Saved data entries:
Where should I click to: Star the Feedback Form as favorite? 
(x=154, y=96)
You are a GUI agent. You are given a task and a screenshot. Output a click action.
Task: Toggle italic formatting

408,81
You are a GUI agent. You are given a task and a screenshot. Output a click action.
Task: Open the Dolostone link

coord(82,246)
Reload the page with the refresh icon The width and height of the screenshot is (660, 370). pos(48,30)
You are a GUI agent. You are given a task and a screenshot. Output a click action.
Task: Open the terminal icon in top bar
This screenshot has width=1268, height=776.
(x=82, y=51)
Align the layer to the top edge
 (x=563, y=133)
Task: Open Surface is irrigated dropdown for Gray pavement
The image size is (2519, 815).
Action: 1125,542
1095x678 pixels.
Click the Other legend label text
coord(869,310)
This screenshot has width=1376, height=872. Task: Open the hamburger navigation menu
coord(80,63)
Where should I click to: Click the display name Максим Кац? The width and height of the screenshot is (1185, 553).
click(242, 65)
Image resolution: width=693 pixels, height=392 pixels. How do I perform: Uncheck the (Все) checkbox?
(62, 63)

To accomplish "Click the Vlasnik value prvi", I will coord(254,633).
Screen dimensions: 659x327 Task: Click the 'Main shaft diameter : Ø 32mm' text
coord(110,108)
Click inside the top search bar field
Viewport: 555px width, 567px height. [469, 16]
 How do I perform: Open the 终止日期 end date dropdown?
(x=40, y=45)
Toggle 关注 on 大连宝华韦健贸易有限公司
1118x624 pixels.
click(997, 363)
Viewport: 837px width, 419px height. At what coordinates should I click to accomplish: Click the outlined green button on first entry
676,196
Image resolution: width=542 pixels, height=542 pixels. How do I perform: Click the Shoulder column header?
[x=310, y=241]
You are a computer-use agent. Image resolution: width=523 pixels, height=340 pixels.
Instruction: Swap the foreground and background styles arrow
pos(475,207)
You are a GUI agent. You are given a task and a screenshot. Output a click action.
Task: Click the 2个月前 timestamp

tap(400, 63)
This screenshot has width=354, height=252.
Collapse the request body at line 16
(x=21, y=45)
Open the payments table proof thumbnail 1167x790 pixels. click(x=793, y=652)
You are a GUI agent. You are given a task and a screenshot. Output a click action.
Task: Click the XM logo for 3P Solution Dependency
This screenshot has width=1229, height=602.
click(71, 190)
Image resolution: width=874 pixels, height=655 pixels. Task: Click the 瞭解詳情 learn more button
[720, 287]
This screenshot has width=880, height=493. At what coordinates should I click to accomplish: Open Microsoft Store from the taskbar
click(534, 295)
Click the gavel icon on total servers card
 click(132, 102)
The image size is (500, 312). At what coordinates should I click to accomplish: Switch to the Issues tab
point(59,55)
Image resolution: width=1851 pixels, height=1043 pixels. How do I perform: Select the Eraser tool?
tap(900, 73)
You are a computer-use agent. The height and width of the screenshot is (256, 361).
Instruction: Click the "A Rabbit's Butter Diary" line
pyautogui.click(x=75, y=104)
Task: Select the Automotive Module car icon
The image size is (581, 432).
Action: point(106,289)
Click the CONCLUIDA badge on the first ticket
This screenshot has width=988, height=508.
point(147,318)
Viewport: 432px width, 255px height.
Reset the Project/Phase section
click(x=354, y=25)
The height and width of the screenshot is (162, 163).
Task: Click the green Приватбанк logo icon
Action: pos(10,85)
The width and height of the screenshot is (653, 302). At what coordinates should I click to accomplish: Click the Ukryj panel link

_Task details:_ Lines holding "computer": copy each one from the records above.

_Task result:_
You are a computer-use agent. Image resolution: width=523 pixels, height=340 pixels.
You are a computer-use agent. The height and width of the screenshot is (256, 361).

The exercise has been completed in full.